**TASK DETAILS**
Of the material below, only the lines from the line containing "This screenshot has height=586, width=1091." down to the line containing "Given: Open notifications bell icon" belong in the answer, written out exactly.
* * * * *
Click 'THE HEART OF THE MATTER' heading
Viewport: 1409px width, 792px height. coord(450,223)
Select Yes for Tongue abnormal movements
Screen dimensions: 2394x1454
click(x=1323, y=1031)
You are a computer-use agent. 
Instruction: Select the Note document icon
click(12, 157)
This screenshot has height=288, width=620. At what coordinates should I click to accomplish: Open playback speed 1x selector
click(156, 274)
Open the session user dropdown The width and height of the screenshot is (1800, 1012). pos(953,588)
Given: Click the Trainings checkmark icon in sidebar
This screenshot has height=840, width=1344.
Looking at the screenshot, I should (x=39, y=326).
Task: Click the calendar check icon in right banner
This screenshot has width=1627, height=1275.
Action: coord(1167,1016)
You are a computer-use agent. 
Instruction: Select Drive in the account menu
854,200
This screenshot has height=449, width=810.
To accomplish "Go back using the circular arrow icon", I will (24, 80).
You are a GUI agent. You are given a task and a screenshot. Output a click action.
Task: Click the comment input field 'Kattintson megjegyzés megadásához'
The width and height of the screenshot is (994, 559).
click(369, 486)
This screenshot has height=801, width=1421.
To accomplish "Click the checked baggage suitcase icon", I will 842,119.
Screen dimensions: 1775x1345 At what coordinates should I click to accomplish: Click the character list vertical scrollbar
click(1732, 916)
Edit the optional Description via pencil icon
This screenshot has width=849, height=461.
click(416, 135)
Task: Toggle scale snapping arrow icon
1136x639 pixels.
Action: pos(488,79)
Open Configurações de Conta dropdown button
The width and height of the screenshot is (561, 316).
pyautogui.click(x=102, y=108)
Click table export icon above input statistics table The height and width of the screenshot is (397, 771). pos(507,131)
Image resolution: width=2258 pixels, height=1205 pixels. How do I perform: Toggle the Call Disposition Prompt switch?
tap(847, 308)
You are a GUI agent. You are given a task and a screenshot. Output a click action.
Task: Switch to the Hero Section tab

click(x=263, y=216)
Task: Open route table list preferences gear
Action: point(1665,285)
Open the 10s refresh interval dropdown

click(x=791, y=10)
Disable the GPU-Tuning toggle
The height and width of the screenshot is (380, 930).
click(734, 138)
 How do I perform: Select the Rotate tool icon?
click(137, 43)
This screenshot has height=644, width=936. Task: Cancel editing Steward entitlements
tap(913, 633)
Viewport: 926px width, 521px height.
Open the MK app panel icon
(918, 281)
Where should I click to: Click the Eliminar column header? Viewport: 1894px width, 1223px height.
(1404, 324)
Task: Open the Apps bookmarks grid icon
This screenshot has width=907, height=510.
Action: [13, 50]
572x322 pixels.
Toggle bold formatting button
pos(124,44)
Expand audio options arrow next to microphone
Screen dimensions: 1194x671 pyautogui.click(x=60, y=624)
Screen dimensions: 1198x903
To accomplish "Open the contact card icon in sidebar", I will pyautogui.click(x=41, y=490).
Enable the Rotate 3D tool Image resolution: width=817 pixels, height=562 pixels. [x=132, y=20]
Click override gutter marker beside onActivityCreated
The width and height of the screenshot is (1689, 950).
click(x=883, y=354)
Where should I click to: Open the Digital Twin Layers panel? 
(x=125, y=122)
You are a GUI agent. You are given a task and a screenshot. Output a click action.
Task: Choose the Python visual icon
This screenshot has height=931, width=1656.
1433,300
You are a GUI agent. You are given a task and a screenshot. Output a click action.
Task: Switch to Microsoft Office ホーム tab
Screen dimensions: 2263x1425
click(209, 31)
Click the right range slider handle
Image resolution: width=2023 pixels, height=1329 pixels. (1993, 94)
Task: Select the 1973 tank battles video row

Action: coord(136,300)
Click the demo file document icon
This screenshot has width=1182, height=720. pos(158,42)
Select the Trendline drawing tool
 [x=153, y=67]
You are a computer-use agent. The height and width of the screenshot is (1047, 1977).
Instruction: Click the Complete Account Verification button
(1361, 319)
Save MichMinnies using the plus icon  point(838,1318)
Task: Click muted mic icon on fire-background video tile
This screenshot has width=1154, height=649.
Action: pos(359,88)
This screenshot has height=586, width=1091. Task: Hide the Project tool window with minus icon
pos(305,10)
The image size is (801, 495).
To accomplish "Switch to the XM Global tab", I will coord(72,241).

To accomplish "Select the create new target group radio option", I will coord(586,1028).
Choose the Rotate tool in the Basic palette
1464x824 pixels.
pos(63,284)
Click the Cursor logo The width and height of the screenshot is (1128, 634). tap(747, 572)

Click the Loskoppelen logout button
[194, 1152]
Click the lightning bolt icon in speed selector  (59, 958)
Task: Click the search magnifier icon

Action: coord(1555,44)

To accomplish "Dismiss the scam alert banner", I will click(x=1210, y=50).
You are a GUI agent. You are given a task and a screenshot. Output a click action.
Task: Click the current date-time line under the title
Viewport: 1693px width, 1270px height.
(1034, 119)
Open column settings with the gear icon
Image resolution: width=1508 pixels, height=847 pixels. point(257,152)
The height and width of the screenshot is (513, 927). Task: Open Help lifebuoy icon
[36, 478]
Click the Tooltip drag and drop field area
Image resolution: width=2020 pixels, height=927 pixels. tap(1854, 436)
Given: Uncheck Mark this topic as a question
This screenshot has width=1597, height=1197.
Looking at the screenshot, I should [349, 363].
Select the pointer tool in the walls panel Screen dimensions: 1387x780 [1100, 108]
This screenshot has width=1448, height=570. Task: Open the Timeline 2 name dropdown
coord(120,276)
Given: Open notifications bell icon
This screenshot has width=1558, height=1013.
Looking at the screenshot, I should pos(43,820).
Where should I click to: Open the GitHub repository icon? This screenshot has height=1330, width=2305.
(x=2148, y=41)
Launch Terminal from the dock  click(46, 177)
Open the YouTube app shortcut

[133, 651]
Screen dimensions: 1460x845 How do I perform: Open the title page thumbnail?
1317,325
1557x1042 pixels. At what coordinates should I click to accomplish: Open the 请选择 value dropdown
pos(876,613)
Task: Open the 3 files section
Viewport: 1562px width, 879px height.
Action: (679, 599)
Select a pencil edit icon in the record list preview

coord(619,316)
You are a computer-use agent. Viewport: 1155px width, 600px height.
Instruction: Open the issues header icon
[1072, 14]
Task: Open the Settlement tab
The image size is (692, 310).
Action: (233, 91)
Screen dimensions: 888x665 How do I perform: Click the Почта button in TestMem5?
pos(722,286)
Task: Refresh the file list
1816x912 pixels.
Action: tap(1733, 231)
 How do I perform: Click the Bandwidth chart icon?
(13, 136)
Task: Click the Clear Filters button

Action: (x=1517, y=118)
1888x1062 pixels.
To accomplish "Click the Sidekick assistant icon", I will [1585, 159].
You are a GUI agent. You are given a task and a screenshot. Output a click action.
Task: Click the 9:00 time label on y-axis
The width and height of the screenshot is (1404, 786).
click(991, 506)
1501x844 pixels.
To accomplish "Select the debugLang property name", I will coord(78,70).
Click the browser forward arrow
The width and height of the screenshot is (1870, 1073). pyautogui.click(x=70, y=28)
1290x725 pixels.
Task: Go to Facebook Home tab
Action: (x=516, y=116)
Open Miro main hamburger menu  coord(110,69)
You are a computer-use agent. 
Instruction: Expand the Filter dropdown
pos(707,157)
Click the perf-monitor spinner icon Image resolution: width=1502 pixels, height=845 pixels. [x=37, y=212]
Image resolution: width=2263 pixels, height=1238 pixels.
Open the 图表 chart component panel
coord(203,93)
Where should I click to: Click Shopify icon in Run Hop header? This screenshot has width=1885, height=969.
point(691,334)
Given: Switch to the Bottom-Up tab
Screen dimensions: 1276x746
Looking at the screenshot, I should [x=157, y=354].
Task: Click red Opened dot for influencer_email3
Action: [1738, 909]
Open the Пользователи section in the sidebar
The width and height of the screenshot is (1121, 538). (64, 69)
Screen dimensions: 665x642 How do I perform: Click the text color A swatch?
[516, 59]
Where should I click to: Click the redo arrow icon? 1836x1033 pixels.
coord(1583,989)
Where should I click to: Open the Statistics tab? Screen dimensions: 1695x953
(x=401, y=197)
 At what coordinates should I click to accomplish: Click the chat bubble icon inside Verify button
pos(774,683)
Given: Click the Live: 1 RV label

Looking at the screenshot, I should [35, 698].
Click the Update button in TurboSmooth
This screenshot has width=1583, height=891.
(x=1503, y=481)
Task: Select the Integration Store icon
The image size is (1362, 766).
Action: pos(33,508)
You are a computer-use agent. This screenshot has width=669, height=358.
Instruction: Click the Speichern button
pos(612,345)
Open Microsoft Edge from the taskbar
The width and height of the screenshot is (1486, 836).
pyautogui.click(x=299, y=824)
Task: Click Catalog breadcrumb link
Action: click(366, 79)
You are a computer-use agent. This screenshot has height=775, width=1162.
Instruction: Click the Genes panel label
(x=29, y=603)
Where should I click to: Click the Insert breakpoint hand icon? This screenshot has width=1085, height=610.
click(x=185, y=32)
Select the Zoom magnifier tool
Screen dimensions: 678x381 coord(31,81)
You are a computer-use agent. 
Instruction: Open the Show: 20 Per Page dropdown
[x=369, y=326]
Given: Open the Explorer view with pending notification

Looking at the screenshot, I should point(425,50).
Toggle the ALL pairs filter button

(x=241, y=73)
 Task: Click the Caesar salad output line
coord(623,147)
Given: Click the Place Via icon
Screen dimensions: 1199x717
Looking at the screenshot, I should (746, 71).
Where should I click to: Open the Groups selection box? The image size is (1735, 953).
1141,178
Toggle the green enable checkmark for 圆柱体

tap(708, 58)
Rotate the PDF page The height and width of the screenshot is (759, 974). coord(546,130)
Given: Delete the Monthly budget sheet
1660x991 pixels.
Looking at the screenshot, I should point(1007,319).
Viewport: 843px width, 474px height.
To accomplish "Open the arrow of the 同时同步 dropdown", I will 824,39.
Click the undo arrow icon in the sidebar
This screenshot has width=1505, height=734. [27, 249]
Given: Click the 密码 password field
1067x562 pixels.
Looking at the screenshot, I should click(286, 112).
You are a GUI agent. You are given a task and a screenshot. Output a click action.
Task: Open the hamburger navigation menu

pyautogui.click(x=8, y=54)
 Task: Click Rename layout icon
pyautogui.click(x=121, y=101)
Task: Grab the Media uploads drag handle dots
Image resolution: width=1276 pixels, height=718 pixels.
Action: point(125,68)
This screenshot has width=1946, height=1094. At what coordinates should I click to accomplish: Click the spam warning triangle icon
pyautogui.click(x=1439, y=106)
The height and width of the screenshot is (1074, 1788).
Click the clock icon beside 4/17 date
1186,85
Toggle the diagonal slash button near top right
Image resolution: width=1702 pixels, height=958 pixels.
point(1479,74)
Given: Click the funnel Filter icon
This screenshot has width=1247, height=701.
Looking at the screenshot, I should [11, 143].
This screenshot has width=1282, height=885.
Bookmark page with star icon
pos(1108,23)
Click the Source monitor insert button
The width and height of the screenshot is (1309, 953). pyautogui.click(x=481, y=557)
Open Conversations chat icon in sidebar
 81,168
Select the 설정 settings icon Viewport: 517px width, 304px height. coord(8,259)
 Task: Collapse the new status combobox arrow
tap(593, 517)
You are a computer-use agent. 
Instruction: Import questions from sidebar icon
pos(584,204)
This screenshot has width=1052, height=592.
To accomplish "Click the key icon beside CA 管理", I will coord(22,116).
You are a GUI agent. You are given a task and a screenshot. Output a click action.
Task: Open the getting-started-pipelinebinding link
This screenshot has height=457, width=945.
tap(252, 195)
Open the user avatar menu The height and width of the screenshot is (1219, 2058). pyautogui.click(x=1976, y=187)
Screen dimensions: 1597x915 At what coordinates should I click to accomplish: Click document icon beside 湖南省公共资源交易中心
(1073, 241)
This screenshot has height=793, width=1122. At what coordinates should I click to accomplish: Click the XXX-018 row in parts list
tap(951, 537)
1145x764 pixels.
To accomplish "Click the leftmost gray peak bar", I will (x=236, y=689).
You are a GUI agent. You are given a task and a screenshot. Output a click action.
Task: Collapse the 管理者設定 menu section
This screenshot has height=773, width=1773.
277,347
* * * * *
**RESULT OF THE EXERCISE**
This screenshot has height=586, width=1091. Task: Hide the Project tool window with minus icon
pos(305,10)
The image size is (801, 495).
To accomplish "Switch to the XM Global tab", I will coord(72,241).

To accomplish "Select the create new target group radio option", I will coord(586,1028).
Choose the Rotate tool in the Basic palette
1464x824 pixels.
pos(63,284)
Click the Cursor logo The width and height of the screenshot is (1128, 634). tap(747, 572)

Click the Loskoppelen logout button
[194, 1152]
Click the lightning bolt icon in speed selector  (59, 958)
Task: Click the search magnifier icon

Action: coord(1555,44)

To accomplish "Dismiss the scam alert banner", I will click(x=1210, y=50).
You are a GUI agent. You are given a task and a screenshot. Output a click action.
Task: Click the current date-time line under the title
Viewport: 1693px width, 1270px height.
(1034, 119)
Open column settings with the gear icon
Image resolution: width=1508 pixels, height=847 pixels. point(257,152)
The height and width of the screenshot is (513, 927). Task: Open Help lifebuoy icon
[36, 478]
Click the Tooltip drag and drop field area
Image resolution: width=2020 pixels, height=927 pixels. tap(1854, 436)
Given: Uncheck Mark this topic as a question
This screenshot has width=1597, height=1197.
Looking at the screenshot, I should [349, 363].
Select the pointer tool in the walls panel Screen dimensions: 1387x780 [1100, 108]
This screenshot has width=1448, height=570. Task: Open the Timeline 2 name dropdown
coord(120,276)
Given: Open notifications bell icon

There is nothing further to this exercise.